### Aim of the task
Check each line of the material below, and copy it if it holds the string "воздушных".

### Input material
-*-

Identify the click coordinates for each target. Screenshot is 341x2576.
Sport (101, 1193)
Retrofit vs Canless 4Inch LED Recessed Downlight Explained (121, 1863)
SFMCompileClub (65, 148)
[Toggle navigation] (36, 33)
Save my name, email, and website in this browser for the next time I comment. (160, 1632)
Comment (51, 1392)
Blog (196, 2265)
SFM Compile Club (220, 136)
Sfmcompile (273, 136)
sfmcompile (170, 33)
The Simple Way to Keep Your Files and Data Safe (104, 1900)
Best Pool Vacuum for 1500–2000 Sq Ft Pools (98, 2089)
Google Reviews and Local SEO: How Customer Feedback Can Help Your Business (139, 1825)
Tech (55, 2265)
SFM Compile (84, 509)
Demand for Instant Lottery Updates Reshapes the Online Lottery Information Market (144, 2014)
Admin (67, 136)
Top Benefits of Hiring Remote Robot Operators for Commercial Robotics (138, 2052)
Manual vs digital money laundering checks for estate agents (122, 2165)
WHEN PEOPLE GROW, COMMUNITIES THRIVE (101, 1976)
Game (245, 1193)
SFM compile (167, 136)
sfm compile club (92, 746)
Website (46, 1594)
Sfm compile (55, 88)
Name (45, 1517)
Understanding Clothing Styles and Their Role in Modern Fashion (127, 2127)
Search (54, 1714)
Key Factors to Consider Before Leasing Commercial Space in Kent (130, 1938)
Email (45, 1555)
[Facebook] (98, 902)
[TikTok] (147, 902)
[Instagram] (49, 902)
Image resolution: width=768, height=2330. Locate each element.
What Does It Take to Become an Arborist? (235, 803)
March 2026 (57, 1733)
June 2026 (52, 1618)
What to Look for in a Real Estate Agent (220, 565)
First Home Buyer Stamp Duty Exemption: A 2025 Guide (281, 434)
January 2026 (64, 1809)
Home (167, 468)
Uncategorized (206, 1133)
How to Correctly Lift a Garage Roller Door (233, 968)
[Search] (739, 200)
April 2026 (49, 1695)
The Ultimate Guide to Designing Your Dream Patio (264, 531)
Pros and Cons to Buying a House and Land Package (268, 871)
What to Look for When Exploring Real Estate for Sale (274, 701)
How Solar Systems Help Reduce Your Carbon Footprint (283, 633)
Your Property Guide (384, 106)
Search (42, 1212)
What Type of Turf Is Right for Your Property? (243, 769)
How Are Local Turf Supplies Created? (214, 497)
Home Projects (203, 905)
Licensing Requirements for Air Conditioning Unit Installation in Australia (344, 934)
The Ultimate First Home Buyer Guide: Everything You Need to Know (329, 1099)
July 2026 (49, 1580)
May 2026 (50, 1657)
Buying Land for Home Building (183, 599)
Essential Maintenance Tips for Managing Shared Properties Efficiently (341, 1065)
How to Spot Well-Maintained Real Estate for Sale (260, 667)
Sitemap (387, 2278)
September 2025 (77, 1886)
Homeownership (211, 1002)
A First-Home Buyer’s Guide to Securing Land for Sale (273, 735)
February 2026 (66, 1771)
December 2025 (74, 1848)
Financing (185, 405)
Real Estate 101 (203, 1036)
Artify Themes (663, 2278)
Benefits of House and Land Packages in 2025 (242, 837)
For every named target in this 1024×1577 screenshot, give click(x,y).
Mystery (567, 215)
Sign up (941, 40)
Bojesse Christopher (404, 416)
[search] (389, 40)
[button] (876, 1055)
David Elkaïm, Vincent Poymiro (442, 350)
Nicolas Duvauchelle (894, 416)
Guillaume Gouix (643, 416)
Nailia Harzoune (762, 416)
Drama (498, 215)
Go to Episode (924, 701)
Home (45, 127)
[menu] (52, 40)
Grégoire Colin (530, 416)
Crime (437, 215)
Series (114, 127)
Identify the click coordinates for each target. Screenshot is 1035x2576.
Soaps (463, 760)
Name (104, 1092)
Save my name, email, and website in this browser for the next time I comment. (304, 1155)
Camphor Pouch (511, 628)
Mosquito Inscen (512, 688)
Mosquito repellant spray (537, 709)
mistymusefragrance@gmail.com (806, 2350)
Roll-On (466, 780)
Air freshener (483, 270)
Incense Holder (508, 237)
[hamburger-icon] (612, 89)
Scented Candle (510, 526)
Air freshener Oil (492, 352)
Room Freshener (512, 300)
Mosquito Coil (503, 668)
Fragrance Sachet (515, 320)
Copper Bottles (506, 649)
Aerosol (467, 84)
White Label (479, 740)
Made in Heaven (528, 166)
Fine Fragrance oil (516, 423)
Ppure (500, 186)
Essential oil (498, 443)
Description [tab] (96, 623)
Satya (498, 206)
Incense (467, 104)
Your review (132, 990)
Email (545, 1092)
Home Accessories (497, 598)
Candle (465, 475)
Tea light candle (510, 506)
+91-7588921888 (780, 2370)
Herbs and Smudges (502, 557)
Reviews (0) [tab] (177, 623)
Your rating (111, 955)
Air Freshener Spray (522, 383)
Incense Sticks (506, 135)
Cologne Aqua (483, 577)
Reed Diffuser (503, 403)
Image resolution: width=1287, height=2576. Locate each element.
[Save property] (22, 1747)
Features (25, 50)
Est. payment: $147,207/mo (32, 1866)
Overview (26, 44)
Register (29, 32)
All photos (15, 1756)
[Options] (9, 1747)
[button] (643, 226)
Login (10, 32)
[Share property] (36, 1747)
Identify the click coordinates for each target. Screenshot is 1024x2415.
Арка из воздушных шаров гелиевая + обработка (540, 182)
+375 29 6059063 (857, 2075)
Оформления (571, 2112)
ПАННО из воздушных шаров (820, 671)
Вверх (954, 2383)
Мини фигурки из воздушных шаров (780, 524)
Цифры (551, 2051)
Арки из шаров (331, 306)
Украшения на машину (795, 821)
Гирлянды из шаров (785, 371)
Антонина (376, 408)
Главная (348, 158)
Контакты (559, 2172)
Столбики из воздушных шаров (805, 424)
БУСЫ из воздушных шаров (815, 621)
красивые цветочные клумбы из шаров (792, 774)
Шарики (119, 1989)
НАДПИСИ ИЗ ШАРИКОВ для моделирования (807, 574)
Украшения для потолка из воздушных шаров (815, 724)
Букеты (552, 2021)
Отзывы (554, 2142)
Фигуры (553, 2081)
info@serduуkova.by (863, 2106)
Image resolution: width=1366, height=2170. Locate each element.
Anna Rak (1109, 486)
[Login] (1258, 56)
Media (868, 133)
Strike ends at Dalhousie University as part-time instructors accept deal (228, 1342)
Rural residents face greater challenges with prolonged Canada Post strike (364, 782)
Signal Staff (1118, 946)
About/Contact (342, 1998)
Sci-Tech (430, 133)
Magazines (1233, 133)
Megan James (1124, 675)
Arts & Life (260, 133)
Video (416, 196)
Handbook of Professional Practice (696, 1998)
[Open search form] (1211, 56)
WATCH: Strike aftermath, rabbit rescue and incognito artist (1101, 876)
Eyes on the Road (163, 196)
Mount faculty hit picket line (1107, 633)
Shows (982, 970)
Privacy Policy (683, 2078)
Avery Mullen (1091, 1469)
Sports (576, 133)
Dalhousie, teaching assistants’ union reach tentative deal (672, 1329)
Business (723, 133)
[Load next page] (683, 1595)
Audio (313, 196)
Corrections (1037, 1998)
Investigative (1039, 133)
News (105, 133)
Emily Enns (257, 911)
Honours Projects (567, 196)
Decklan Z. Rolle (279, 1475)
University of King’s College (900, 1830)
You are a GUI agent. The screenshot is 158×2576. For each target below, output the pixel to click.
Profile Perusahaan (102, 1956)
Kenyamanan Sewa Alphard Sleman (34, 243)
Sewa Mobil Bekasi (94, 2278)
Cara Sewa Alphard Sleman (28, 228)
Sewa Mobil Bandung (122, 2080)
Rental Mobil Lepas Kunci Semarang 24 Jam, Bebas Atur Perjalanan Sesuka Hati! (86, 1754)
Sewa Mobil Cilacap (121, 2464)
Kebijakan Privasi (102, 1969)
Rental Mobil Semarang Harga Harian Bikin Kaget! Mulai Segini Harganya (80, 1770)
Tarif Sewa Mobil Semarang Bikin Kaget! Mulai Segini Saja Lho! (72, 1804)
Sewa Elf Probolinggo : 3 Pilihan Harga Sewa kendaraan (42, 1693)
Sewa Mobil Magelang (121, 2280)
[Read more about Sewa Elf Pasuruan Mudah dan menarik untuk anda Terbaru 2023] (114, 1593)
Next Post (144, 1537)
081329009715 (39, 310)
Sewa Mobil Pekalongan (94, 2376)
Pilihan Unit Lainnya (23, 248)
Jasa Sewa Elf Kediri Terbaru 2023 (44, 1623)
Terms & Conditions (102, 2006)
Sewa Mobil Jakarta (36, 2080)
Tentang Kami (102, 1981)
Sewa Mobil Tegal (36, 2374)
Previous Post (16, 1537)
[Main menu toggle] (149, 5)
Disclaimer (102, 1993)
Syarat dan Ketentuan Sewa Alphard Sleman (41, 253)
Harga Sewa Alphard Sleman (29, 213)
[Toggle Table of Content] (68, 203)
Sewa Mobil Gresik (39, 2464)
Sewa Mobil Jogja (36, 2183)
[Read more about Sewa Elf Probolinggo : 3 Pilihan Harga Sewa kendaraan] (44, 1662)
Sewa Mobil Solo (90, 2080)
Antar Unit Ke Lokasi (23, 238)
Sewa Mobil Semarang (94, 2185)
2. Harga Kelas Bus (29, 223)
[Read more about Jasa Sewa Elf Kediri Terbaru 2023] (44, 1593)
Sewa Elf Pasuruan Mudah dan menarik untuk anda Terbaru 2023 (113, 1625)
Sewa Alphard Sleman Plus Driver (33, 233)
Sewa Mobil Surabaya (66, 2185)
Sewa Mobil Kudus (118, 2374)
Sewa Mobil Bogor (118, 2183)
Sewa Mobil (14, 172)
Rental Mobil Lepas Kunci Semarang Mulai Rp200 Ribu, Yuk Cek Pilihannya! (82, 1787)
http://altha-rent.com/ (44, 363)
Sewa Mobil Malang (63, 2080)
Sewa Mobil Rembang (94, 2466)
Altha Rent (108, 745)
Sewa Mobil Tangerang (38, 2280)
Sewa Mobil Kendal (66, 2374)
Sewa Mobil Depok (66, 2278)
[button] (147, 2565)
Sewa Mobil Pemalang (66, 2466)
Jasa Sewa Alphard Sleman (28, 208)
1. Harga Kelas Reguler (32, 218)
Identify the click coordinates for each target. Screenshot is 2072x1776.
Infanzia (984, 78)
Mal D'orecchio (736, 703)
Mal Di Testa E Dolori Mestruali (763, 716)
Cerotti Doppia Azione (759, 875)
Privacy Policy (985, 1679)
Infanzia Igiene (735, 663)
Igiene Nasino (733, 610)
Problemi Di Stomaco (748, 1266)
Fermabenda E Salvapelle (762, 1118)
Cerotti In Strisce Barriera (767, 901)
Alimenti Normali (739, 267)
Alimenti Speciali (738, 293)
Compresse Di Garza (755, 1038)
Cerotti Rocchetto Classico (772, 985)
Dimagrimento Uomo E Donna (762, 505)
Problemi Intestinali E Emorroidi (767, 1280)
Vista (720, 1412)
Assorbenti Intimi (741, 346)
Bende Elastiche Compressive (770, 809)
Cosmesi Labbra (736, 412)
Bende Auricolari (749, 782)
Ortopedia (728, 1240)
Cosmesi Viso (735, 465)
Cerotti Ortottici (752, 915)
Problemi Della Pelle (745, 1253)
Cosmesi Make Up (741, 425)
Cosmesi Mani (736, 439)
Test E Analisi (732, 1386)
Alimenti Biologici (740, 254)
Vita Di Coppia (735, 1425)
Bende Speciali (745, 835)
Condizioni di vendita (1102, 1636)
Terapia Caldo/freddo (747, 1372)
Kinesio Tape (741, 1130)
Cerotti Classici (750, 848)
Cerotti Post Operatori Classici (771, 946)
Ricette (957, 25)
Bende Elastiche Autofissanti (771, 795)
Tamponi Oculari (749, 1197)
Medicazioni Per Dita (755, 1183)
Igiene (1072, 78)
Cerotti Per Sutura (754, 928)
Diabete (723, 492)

-*-

### Exercise response
Арка из воздушных шаров гелиевая + обработка (540, 182)
ПАННО из воздушных шаров (820, 671)
Мини фигурки из воздушных шаров (780, 524)
Столбики из воздушных шаров (805, 424)
БУСЫ из воздушных шаров (815, 621)
Украшения для потолка из воздушных шаров (815, 724)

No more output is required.